De son côté, Rose a été impliquée dans la sélection des textes, certains étant parfois trop intimes ou trop personnels. La maison d’édition du Noroît a par la suite embarqué dans le projet. Une version préliminaire de l’ouvrage avait préalablement été présentée au festival le Jamais lu en 2023, avec une mise en scène de Véronique Côté et trois comédiens, ce qui a permis d’en voir tout le potentiel.
Donner au suivant
Malgré quelques appréhensions au départ de partager un récit aussi intime au sein d’une communauté où tout le monde se côtoie, le duo mère et fille a plongé dans l’aventure. « On a décidé de faire confiance aux gens. Et on a eu raison. Depuis le lancement, ils ont été très respectueux et bienveillants. Il y a beaucoup de douceur autour de tout ça. Et surtout, il n’y a rien de gênant là-dedans. Ce sont des parcours difficiles et douloureux, mais on s’en sort et il y a une grande fierté! »
Pour Rose, trois années d’errance diagnostique ont abouti à un syndrome d’Asperger (ou autisme de haut niveau). Ce trouble du spectre autistique est plutôt rare chez la gent féminine. Il est très peu connu et rarement diagnostiqué. Depuis la parution de l’ouvrage, force est de constater que le duo a eu raison de partager leur récit. « Le nombre de témoignages que je reçois, c’est vertigineux, se surprend l’écrivaine. Des fois, juste de se sentir moins seul, ça peut être aidant; pour les parents aussi. Quand on parle de santé physique – et sans faire une gradation des souffrances – on dirait qu’on peut plus facilement en parler. Il y a moins de jugements, de tabous; plus d’ouverture qu’en santé mentale. Il y a vraiment un double standard. »
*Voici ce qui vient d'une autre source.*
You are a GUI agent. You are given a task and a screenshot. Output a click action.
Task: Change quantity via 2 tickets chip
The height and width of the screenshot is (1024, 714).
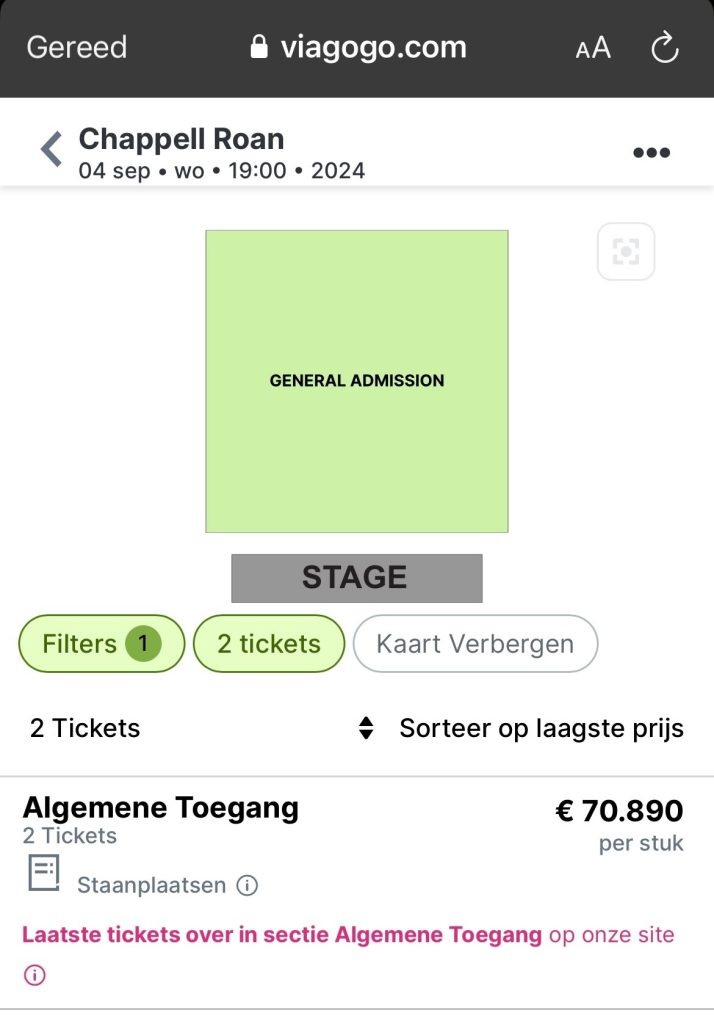pos(268,644)
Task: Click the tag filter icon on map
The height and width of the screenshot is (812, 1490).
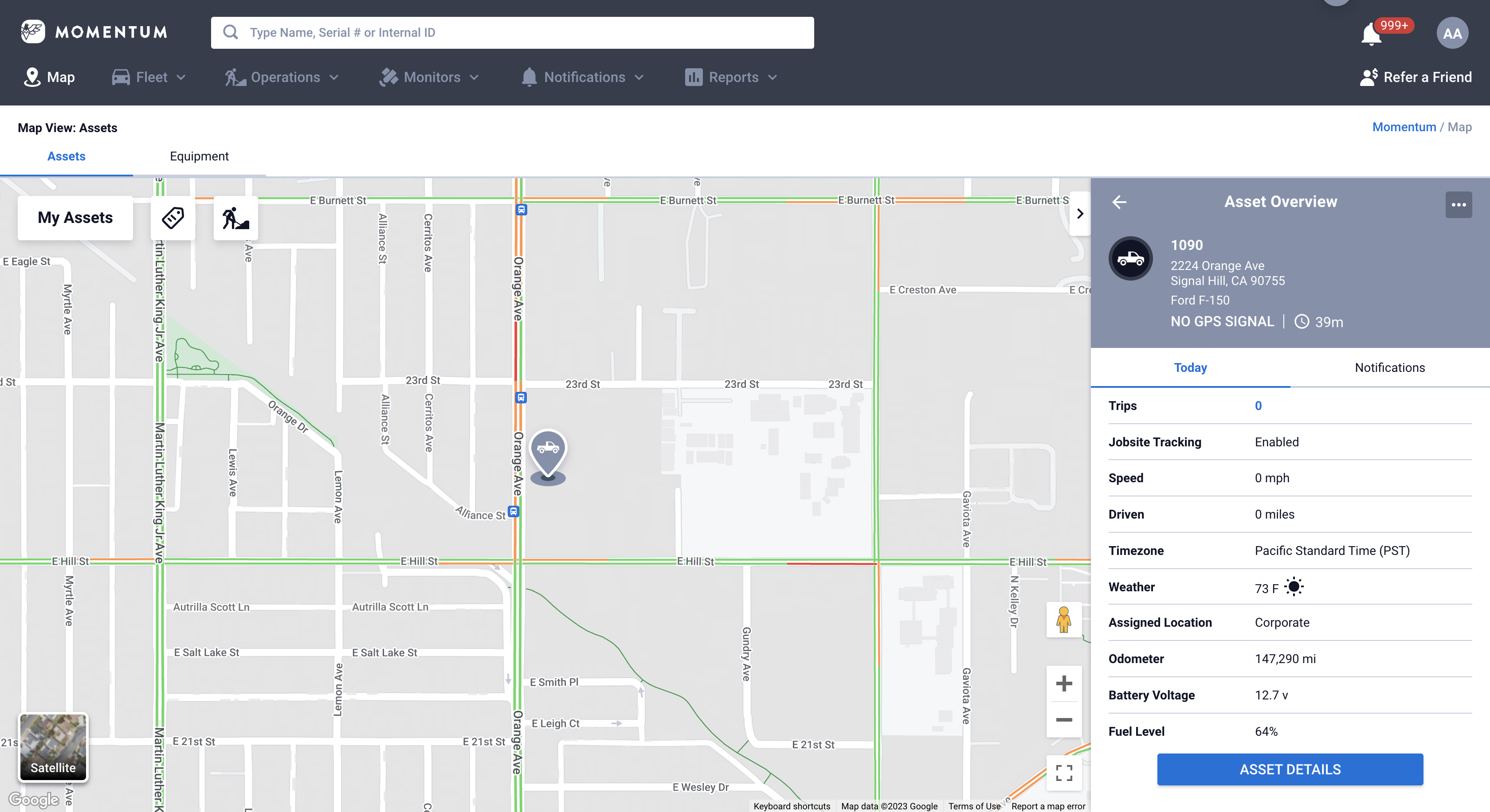Action: coord(173,218)
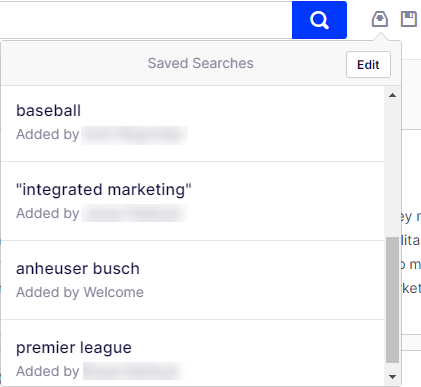The image size is (421, 387).
Task: Click blurred author name under premier league
Action: click(133, 371)
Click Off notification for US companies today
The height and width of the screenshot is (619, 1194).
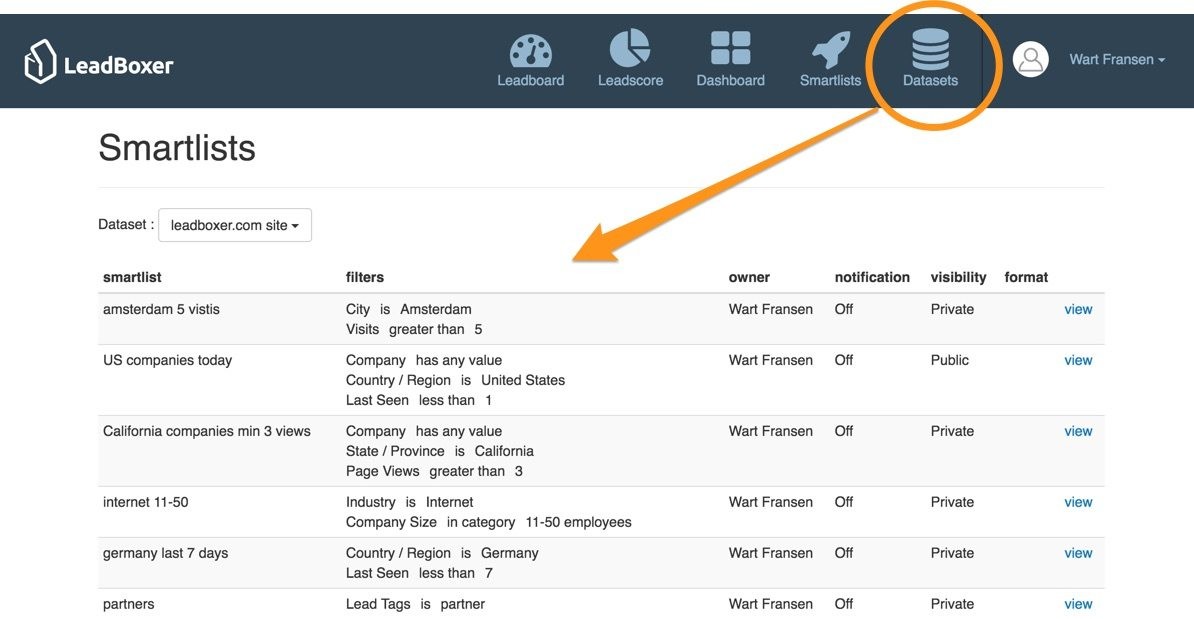click(x=844, y=361)
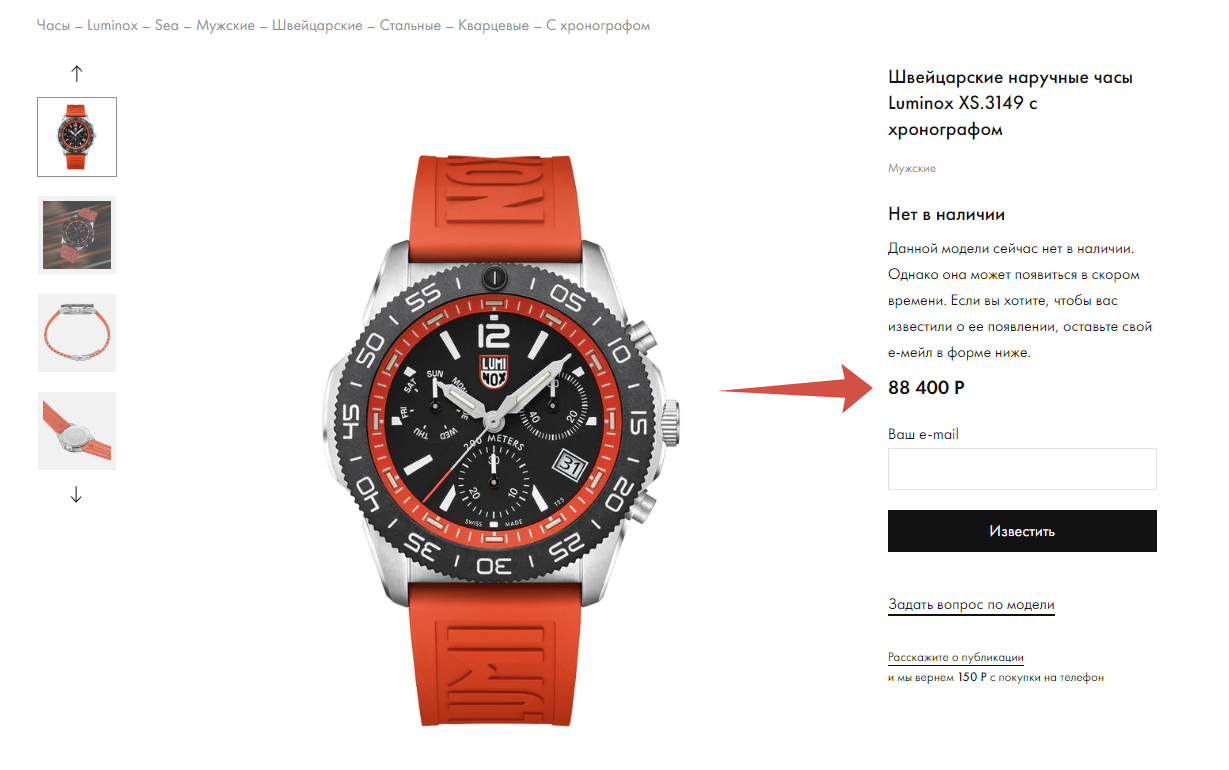Open Расскажите о публикации link
The width and height of the screenshot is (1229, 770).
point(956,658)
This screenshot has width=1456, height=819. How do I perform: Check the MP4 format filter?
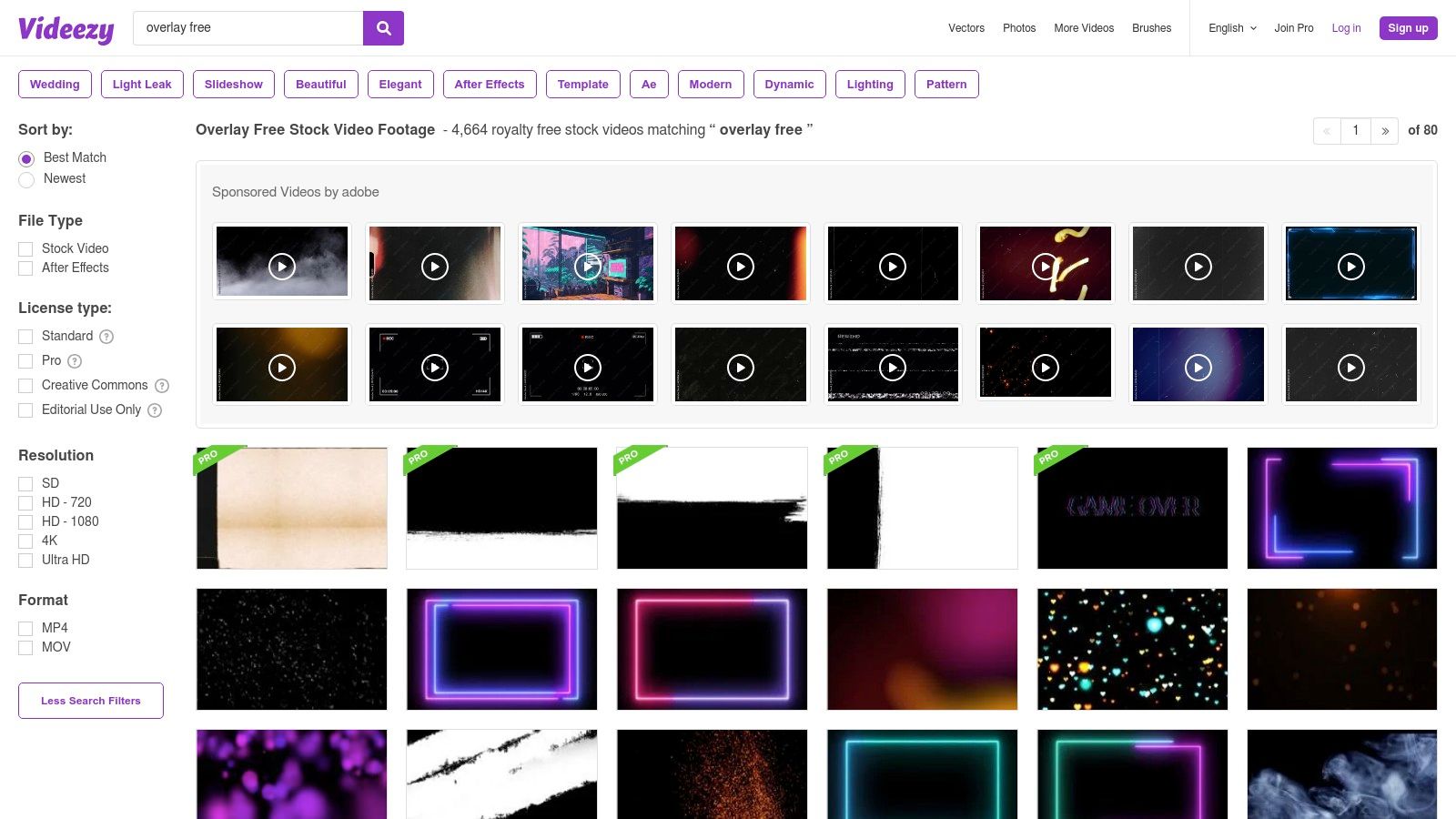(25, 628)
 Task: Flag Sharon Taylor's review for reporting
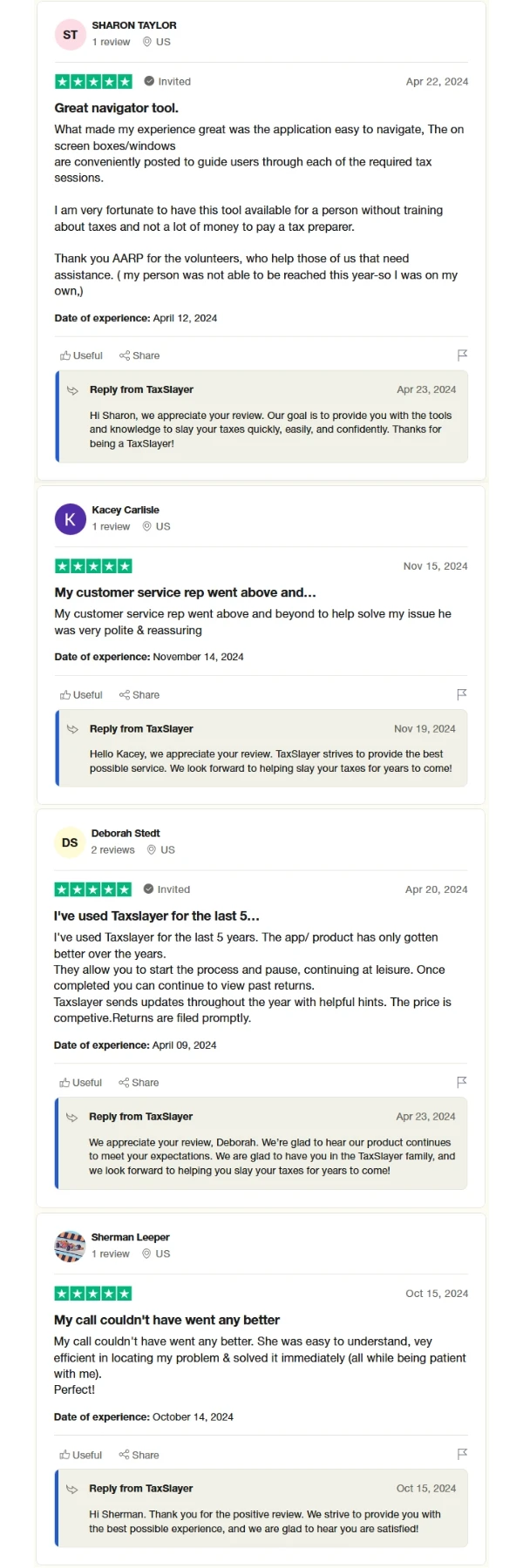pos(463,355)
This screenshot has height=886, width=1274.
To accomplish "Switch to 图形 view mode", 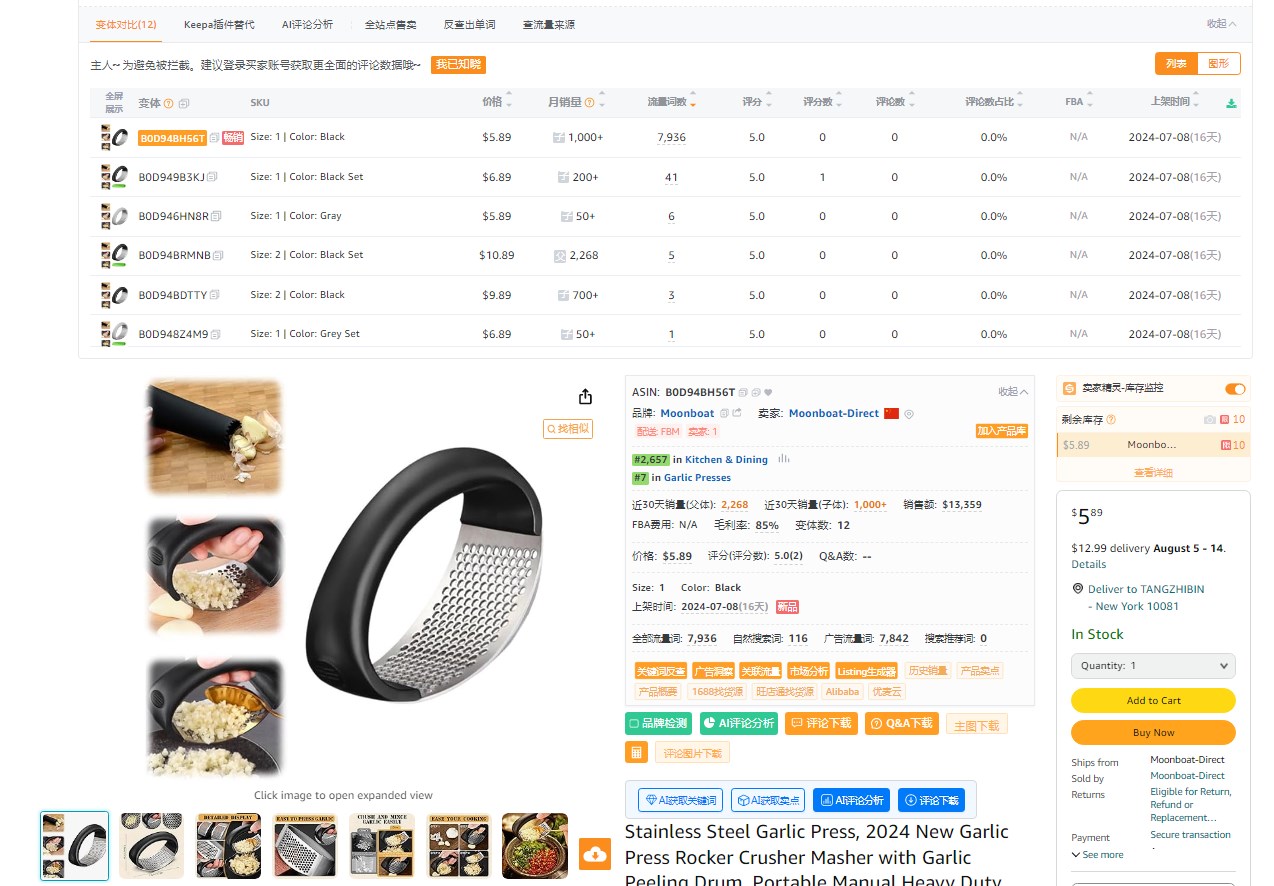I will [x=1218, y=63].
Le but est également de faire changer les choses, notamment en améliorant le nombre de ressources sur le terrain. Rose a dû être hospitalisée à trois heures de route de chez elle, dans une unité à sécurité maximale. « Tu as des jeunes suicidaires qui sont des plaies ouvertes; souffrant comme c’est pas possible, qui sont gardés à travers de jeunes contrevenants, avec une approche d’intervention qui est la même … C’était tellement inadéquat. Le milieu n’est pas adapté pour ça, clairement. Il faut améliorer les choses pour les prochains ados qui arrivent en détresse psychologique à l’hôpital », lance la mère, non sans émotions.
Et elle ne blâme pas les individus sur place, mais se questionne sur les choix de société et les ressources attribuées à la santé mentale des adolescentes. Les redevances de l’ouvrage seront d’ailleurs remises à la Fondation Jeune en tête, qui travaille en prévention et en sensibilisation de la détresse psychologique chez les adolescents de 12 à 18 ans, partout au Québec. « Ce sont des approches adaptées avant que ça se mette à déraper. C’est un travail fondamental qui doit être soutenu. C’est important pour nous de partager publiquement quelque chose d’aussi intime, qui serve à quelque chose de plus grand que nous. Qu’on fasse oeuvre utile et qu’on contribue à notre petite manière à nous. »
Sans trop avoir peur de se tromper, sur ce point, il est possible d’affirmer que c’est mission réussie.